Cependant, il est important de souligner que dans tous ces pays, des crises préexistaient à la pandémie. La pandémie a contribué à accentuer les dysfonctionnements déjà existants.
"Pendant les 3 mois de confinement strict, les gens restaient chez eux, devant leurs écrans, et voulaient suivre les actualités, provoquant une hausse d’audience sur toutes les plateformes du média."
Un journaliste de Dooz, média palestinien Nous avons collecté des données sur les pays ciblés par l’étude à travers une enquête portant sur l’impact socio-économique de la pandémie sur les médias et les journalistes. Notre analyse est basée sur 19 études de cas menées avec des acteurs et actrices des médias de neuf pays, ainsi que sur un questionnaire anonyme auquel ont répondu 74 journalistes.

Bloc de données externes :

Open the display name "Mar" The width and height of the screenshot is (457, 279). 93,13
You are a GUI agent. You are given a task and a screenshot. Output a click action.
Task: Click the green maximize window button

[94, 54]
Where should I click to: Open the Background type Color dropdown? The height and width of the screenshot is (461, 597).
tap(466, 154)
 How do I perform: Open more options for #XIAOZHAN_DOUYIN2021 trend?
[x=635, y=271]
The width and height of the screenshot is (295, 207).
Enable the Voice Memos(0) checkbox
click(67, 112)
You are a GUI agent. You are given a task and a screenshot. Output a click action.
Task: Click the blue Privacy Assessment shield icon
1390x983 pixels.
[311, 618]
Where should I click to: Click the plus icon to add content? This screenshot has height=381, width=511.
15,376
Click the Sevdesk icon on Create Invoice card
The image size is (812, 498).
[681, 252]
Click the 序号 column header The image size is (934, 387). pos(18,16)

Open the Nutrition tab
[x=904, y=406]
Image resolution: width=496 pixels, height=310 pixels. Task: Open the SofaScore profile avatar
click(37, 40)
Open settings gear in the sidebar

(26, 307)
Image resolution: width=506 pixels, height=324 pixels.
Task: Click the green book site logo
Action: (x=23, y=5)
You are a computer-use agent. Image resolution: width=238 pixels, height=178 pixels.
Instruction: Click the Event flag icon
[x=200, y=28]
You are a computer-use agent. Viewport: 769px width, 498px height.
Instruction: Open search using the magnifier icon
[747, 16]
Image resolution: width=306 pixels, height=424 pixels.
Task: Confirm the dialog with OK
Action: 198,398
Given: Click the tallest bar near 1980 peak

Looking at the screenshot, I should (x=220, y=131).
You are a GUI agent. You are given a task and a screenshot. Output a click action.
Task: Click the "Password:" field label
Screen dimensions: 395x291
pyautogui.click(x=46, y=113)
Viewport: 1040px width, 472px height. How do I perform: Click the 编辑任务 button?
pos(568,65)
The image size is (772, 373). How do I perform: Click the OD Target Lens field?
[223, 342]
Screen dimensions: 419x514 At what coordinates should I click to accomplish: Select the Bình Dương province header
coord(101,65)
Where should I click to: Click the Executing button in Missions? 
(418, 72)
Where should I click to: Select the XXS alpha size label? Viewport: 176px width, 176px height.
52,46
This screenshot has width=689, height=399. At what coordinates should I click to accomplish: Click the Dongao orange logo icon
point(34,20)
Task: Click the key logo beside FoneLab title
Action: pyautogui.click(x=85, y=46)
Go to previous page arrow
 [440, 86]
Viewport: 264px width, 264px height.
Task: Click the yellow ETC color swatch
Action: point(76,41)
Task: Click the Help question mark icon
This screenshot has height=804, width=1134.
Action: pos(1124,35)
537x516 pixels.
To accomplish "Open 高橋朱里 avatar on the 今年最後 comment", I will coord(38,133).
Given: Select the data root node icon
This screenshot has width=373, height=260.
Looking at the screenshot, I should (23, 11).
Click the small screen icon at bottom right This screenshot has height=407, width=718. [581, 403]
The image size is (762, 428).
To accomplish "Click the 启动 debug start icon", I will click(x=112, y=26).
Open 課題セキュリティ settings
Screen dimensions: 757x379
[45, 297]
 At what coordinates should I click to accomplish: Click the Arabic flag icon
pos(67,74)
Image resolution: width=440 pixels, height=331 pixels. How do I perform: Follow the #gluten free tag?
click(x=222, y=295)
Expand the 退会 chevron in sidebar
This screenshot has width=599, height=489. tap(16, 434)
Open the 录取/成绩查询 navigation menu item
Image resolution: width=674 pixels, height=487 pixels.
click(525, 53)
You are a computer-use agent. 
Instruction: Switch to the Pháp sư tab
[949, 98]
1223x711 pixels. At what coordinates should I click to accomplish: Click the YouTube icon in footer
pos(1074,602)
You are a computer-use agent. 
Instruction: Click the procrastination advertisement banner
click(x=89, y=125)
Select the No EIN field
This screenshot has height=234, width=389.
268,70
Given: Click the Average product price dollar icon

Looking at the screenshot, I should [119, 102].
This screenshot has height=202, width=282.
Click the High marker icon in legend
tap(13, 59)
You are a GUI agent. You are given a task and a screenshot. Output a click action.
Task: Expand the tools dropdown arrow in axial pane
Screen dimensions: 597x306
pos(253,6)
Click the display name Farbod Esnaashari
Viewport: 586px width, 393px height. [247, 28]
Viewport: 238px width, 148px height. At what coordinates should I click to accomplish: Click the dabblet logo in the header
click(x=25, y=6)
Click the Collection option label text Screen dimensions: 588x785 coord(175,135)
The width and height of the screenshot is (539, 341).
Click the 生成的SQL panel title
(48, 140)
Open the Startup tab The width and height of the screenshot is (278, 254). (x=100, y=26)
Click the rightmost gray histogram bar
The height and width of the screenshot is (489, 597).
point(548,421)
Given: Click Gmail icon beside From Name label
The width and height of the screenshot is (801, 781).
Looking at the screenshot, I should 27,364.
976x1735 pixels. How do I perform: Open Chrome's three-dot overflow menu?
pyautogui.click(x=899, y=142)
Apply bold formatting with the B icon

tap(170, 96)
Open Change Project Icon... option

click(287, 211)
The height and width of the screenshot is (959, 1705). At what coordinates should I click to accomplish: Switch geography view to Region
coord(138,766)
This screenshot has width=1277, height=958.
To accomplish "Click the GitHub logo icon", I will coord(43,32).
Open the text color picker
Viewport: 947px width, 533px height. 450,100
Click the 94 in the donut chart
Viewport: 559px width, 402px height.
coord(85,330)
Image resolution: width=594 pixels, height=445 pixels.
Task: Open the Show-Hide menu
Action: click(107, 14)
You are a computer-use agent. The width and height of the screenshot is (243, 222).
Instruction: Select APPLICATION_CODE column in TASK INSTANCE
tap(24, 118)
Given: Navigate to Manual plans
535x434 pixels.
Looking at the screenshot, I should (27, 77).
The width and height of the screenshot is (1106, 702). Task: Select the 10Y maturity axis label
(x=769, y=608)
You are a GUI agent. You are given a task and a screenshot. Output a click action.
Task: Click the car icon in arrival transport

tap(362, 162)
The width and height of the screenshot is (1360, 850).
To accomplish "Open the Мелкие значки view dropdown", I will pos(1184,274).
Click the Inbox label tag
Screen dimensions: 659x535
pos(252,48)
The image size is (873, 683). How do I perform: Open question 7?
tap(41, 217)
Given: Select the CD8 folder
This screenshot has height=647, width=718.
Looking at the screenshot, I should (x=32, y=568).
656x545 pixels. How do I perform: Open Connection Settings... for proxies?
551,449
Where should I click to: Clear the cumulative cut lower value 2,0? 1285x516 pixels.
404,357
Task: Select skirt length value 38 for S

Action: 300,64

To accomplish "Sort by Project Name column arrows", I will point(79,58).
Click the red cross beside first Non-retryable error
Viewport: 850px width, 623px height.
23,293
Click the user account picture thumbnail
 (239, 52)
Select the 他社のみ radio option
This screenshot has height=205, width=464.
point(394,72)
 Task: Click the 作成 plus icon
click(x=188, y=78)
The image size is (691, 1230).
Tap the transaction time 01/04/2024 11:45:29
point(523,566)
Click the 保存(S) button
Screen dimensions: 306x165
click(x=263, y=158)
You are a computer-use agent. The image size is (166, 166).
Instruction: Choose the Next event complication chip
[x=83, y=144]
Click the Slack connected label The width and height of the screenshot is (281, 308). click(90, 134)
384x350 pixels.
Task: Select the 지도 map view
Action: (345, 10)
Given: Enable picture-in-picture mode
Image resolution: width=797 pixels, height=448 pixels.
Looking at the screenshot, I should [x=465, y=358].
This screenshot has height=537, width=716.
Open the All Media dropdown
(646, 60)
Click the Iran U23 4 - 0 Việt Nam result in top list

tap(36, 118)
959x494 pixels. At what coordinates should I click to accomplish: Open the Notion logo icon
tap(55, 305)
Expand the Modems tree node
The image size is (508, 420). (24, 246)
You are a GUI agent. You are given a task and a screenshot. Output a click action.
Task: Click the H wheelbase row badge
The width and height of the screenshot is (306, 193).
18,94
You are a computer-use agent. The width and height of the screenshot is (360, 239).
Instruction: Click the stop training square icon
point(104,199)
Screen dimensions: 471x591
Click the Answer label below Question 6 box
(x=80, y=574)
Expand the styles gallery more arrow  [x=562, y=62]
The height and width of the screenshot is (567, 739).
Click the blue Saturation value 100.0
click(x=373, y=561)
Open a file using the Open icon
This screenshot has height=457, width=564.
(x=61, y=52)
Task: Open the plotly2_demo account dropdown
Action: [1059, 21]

Nous avons pu dégager quelques tendances générales :
> les ressources financières des médias sont en baisse, en raison de la diminution des recettes publicitaires et du chiffre d’affaires concomitamment à l’augmentation des coûts de production. Cette situation a un impact direct sur celle des journalistes dont les revenus ont globalement baissé ;
> les audiences sont globalement en hausse ;
> les contenus évoluent sur la forme en raison de contraintes techniques mais également sur le fond. Nous constatons, ainsi, une augmentation de la proportion de contenus ayant une dimension de sensibilisation mais également une hausse des contenus à caractère scientifique. En termes de volume, la production d’information semble avoir augmenté notamment ;
> de nouvelles approches et pratiques du journalisme sont adoptées, en particulier au niveau des méthodes d’accès aux sources d’information ;
> la santé mentale et la sécurité des journalistes semblent se dégrader ;
> les médias et les journalistes restent attachés à leur mission d’information.
Violence en ligne
42% des journalistes (femmes et hommes) ont été victimes de violences en ligne.
Comment les journalistes envisagent leur avenir professionnel :
> 32 femmes et 28 hommes souhaitent continuer et pensent que leur situation va s’améliorer ;
> 8 hommes et 5 femmes souhaitent continuer et estiment que leur situation va rester égale ;
> 5 hommes et 2 femmes souhaitent changer de profession ;
> 2 hommes et 2 femmes souhaitent faire une pause ;
> 6 hommes et 0 femmes souhaitent continuer mais estiment que leur situation va se détériorer.
À partir des tendances identifiées, nous proposons un ensemble de cinq recommandations opérationnelles visant à augmenter la résilience des médias face aux évolutions en cours et à améliorer la qualité du travail des journalistes et de l’information délivrée aux populations dans le contexte de la pandémie et au-delà :
> aboutir la transition digitale ;
>renforcer les réseaux de journalistes et/ou de médias ;
>lutter contre les inégalités salariales fondées sur le genre ;
>favoriser le bien-être psychologique des journalistes et lutter contre le cyberharcèlement, notamment celui dont sont victimes les femmes journalistes ;
> favoriser des soutiens financiers plus souples ;
>instaurer une veille de l’évolution des libertés.